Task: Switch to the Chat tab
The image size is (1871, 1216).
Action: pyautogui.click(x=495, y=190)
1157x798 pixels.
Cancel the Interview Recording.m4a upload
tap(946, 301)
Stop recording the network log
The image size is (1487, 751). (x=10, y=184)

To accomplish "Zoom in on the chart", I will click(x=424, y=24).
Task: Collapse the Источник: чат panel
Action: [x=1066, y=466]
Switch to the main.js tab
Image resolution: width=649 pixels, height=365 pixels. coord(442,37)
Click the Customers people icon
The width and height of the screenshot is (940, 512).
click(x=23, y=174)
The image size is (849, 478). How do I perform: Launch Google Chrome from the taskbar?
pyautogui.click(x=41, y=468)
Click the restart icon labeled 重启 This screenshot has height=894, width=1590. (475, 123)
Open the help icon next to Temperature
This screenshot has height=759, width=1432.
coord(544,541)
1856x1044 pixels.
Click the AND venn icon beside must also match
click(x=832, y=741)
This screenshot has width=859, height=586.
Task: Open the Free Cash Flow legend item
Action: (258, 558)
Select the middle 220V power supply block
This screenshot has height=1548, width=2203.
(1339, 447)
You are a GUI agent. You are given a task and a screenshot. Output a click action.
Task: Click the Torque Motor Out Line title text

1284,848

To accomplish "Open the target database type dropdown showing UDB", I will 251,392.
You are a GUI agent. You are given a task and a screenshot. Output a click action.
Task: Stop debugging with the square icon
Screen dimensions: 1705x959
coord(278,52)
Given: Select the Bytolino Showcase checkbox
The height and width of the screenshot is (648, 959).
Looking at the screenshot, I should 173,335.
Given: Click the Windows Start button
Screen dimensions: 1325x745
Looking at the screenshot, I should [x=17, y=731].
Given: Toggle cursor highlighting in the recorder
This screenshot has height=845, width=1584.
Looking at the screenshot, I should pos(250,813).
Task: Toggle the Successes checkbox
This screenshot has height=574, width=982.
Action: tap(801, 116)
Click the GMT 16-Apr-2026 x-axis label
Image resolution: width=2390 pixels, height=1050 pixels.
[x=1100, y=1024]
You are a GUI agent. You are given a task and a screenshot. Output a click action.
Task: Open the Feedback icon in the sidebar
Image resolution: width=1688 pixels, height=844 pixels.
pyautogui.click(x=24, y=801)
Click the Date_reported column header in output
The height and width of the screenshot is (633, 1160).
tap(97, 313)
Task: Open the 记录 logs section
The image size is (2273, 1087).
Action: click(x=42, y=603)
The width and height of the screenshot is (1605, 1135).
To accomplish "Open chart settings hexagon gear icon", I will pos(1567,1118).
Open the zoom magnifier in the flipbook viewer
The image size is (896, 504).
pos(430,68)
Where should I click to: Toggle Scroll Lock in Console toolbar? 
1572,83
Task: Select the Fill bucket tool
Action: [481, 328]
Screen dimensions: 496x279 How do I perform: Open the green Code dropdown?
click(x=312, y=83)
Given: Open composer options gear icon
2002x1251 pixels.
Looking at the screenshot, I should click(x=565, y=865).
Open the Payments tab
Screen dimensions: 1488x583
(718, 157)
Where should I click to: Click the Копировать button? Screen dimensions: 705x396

• • • • • • •

§ **ASSIGNMENT**
Take the lines above from the one containing "Switch to the main.js tab" to the one containing "1856x1044 pixels." and retype them exactly, both ends included, with nothing added.

§ **WRITTEN SOLUTION**
Switch to the main.js tab
Image resolution: width=649 pixels, height=365 pixels. coord(442,37)
Click the Customers people icon
The width and height of the screenshot is (940, 512).
click(x=23, y=174)
The image size is (849, 478). How do I perform: Launch Google Chrome from the taskbar?
pyautogui.click(x=41, y=468)
Click the restart icon labeled 重启 This screenshot has height=894, width=1590. (475, 123)
Open the help icon next to Temperature
This screenshot has height=759, width=1432.
coord(544,541)
1856x1044 pixels.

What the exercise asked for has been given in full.